### [What to work on]
Could you count the lines in the entries beneath that hold the word "agent"? Respond with the number alone.

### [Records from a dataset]
*** Begin section ***

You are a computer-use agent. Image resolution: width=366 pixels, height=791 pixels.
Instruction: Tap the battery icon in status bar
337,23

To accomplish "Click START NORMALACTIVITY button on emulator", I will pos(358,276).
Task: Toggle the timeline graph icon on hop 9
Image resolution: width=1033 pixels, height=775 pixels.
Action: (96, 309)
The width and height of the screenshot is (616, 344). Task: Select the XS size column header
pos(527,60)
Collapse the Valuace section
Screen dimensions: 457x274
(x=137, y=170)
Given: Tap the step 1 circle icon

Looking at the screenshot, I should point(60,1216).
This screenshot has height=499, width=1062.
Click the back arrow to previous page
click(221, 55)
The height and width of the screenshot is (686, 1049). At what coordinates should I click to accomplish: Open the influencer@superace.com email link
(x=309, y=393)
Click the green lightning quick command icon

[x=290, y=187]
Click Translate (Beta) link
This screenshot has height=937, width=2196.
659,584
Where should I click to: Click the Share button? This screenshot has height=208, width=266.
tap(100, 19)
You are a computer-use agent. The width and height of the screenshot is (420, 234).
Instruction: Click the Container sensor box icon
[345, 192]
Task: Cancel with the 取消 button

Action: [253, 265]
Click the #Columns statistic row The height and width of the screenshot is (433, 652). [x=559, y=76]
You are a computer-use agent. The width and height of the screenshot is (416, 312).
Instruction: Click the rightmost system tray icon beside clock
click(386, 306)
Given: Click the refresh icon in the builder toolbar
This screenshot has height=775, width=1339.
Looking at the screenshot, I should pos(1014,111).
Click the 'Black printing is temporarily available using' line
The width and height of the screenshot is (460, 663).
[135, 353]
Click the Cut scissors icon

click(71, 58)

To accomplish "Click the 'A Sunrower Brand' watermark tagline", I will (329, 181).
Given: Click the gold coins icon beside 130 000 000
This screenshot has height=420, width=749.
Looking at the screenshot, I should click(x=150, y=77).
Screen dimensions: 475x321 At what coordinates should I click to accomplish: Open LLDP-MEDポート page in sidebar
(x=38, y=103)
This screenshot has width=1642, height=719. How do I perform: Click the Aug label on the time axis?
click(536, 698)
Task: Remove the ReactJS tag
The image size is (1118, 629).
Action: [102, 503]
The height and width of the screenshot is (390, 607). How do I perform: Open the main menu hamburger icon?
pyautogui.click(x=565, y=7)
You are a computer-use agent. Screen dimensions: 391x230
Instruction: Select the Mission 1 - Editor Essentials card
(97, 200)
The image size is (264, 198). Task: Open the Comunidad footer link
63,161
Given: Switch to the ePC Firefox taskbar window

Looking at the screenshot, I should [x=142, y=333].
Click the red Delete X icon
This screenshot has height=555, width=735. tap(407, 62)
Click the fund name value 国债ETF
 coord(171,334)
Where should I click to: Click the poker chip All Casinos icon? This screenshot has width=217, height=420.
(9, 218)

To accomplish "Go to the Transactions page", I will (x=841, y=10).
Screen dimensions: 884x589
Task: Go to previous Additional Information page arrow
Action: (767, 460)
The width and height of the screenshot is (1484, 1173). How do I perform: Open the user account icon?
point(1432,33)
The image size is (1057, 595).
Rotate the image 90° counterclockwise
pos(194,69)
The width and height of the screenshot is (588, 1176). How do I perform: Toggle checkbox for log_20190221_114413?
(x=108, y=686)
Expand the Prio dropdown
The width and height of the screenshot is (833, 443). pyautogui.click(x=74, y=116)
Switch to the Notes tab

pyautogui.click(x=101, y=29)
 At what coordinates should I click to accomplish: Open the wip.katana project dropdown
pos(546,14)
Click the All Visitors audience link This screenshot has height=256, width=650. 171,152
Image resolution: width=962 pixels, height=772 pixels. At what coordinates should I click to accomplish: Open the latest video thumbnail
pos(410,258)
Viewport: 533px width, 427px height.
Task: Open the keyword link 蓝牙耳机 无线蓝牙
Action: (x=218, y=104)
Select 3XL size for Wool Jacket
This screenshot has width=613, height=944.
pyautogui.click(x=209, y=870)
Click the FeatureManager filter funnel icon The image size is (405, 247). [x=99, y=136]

*** End section ***

### [Response to the exercise]
4